Des ONG au Mali redoutent qu’un prélèvement envisagé sur les financements de projets ne réduise les ressources destinées aux populations alors que les besoins humanitaires restent élevés dans le pays.
Plusieurs organisations de la société civile et ONG opérant au Mali ont exprimé leurs préoccupations face à certaines dispositions liées à la réforme du dispositif de contrôle des associations et fondations adoptée début mars par le gouvernement. Dans un communiqué publié à Bamako, ces organisations demandent l’ouverture de discussions avec les autorités afin d’examiner les effets possibles de ces mesures sur l’action humanitaire et les programmes de développement.
Le gouvernement malien a adopté le 4 mars 2026, lors d’un Conseil des ministres, plusieurs textes portant notamment sur la réorganisation de l’Agence nationale d’investissement des collectivités territoriales et sur l’appui technique au service central chargé du contrôle des associations et fondations. Selon le communiqué officiel, ces dispositions introduisent de nouvelles conditionnalités dans l’intervention des organisations ainsi qu’une contribution financière et un prélèvement sur certaines ressources destinées aux actions de développement.
Le texte gouvernemental ne précise pas le taux de ce prélèvement. Toutefois, les organisations signataires du communiqué affirment que les discussions autour de la réforme évoquent une contribution pouvant atteindre 10 % des ressources des projets des associations et fondations destinées aux activités de suivi et de contrôle.

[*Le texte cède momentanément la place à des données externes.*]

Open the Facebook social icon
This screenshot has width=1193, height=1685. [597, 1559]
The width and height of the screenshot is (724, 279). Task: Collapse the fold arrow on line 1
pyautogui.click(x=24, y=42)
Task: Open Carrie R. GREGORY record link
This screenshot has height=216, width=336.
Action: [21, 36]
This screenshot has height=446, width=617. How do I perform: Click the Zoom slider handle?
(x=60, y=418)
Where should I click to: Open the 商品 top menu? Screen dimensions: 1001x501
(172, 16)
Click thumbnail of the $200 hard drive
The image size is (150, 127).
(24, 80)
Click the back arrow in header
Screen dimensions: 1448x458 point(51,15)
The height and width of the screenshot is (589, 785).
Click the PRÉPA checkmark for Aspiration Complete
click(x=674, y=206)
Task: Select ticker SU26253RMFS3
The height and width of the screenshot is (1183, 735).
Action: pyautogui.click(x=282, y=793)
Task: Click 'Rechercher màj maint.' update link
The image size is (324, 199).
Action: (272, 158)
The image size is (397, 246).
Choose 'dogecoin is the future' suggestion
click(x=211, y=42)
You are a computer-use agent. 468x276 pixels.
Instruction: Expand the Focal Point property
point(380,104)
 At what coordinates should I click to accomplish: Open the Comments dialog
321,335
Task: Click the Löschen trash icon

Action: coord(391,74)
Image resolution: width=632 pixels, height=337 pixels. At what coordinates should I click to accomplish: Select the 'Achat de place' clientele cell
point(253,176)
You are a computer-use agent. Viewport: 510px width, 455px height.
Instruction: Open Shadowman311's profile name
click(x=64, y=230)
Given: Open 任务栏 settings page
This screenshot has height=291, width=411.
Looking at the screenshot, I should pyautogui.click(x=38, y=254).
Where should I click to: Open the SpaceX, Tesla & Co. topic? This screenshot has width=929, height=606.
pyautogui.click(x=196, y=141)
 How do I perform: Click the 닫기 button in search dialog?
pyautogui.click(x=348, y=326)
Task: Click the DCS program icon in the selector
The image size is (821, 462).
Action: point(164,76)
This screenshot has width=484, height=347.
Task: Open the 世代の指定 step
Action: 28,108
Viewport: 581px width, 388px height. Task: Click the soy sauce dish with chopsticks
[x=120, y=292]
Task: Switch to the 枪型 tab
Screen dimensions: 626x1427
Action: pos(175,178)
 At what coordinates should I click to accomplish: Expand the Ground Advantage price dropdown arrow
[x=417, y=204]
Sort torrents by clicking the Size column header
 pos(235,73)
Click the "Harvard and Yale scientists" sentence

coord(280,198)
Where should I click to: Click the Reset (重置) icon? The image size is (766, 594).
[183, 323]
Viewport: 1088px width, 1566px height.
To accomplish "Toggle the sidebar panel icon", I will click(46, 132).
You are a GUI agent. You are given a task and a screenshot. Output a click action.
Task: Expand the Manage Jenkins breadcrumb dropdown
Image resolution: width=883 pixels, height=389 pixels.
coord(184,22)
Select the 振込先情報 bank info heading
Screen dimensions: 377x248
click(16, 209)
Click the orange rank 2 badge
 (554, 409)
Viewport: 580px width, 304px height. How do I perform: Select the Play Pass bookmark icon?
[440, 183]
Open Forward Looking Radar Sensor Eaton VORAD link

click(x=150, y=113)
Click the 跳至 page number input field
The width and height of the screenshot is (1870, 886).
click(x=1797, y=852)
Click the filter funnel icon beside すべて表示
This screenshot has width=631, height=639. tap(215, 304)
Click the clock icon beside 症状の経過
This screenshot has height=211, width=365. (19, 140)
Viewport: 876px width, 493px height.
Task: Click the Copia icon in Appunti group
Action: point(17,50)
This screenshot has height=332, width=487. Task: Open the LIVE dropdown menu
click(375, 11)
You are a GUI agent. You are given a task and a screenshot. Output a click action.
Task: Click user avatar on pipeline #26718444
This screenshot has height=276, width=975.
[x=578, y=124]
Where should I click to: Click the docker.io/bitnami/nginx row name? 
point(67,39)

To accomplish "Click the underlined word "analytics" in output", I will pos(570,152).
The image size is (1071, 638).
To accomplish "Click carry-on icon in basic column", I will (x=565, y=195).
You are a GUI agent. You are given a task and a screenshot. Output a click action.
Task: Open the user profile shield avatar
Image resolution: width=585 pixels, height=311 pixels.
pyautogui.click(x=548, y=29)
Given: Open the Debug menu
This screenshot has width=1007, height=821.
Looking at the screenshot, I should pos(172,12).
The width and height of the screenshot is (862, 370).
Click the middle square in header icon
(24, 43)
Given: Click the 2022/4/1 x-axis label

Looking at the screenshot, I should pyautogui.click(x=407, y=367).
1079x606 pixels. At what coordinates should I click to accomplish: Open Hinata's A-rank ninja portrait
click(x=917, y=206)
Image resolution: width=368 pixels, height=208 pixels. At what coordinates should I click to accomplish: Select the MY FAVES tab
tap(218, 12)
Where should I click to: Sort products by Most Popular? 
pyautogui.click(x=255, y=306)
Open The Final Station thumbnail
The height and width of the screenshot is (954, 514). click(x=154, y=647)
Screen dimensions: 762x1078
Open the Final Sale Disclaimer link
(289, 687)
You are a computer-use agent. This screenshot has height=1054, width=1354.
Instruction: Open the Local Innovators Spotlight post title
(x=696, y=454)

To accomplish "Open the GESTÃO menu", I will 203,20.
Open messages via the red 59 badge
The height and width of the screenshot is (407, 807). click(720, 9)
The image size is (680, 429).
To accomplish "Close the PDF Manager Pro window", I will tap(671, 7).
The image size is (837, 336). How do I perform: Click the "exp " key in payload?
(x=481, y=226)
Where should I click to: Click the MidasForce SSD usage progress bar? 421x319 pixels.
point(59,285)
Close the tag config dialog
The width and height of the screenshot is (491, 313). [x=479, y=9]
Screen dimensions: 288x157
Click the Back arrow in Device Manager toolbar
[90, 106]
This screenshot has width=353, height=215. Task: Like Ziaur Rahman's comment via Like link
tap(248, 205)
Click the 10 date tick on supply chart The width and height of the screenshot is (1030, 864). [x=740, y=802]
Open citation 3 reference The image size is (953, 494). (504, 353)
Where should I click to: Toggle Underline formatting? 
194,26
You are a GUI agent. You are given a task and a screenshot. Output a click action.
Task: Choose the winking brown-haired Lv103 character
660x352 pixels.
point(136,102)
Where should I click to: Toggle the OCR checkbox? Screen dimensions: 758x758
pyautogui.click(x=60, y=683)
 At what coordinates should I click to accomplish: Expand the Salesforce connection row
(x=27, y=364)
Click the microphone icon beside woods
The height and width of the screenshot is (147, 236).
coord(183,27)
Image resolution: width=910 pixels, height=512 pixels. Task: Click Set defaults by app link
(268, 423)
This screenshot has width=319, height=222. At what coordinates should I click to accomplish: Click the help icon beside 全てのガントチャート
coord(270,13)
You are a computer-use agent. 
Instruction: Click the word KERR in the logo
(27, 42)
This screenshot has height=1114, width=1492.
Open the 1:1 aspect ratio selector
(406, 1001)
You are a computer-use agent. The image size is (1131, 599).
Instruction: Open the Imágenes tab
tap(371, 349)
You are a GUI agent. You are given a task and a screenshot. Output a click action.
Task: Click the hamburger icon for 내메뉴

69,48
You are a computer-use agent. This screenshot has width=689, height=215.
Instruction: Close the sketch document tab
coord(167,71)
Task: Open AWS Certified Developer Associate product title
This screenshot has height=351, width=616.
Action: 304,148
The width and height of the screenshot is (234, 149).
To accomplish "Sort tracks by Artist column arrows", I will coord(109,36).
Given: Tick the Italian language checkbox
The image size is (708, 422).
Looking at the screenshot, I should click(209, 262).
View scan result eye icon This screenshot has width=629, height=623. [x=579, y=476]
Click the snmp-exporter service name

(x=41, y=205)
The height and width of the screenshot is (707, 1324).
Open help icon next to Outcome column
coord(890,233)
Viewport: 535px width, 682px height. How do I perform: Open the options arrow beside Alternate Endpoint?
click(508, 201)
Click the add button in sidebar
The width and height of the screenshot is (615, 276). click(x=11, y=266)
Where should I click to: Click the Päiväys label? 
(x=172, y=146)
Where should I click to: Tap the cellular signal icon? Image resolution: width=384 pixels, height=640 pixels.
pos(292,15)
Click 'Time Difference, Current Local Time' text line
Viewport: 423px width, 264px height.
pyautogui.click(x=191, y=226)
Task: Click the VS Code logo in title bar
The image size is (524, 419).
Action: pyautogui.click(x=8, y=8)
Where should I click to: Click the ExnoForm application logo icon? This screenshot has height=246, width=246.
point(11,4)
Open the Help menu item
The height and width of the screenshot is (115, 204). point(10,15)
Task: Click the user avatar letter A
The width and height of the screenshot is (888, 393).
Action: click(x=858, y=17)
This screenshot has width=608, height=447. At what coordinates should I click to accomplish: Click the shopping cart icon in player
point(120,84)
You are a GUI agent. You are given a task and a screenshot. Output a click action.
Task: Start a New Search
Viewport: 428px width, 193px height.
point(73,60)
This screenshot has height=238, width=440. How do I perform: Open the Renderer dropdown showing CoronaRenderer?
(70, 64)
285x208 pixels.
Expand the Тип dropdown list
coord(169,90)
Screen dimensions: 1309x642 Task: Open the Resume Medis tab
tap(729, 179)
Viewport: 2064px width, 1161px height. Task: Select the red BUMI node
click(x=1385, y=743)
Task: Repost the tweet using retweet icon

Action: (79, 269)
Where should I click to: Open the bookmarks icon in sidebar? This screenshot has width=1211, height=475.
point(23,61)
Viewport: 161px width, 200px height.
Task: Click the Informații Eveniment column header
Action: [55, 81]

Cette proportion avait déjà été mentionnée dans des projets de réforme examinés au Conseil national de transition et relayés par plusieurs médias maliens en 2025.
Les organisations indiquent soutenir les objectifs de transparence et de redevabilité évoqués par les autorités. Elles estiment cependant qu’un prélèvement sur les ressources des projets pourrait réduire les budgets destinés aux bénéficiaires et compliquer la gestion des financements fournis par les partenaires internationaux.
« Nous appelons à un dialogue constructif avec les autorités afin d’identifier des solutions qui renforcent la transparence sans compromettre l’efficacité des actions humanitaires et de développement », indiquent les organisations signataires dans leur communiqué.
La plupart des programmes humanitaires et de développement au Mali sont financés par des partenaires internationaux et encadrés par des accords stricts sur l’utilisation des fonds. Les organisations craignent qu’un prélèvement obligatoire non prévu dans ces accords ne crée des difficultés de conformité avec les règles fixées par les bailleurs.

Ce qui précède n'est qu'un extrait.